WHAT THE EXERCISE ASKS | Could you reproduce the lines below from the one with "Task: Open the notifications bell" through the one with "Image resolution: width=508"? Keep both ends and add nothing.

RECORD EXTRACTS |
──────────
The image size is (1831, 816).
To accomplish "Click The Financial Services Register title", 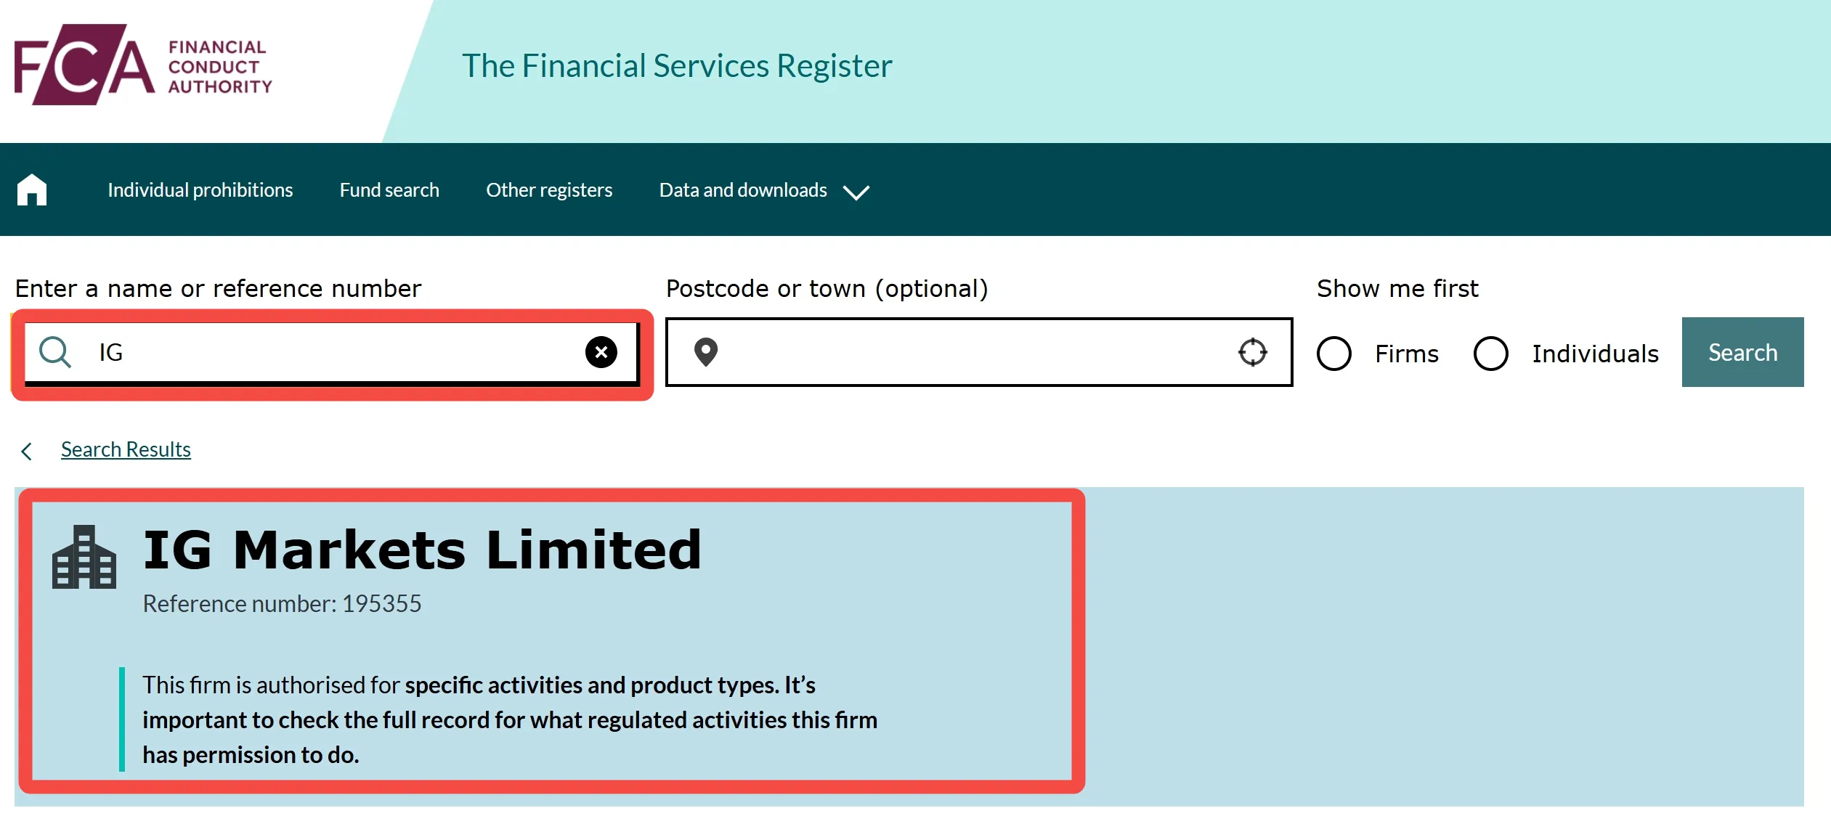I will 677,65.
──────────
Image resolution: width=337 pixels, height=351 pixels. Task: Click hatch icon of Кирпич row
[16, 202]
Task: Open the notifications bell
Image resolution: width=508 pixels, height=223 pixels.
──────────
ANSWER TO THIS EXERCISE |
Task: Open the notifications bell
Image resolution: width=508 pixels, height=223 pixels.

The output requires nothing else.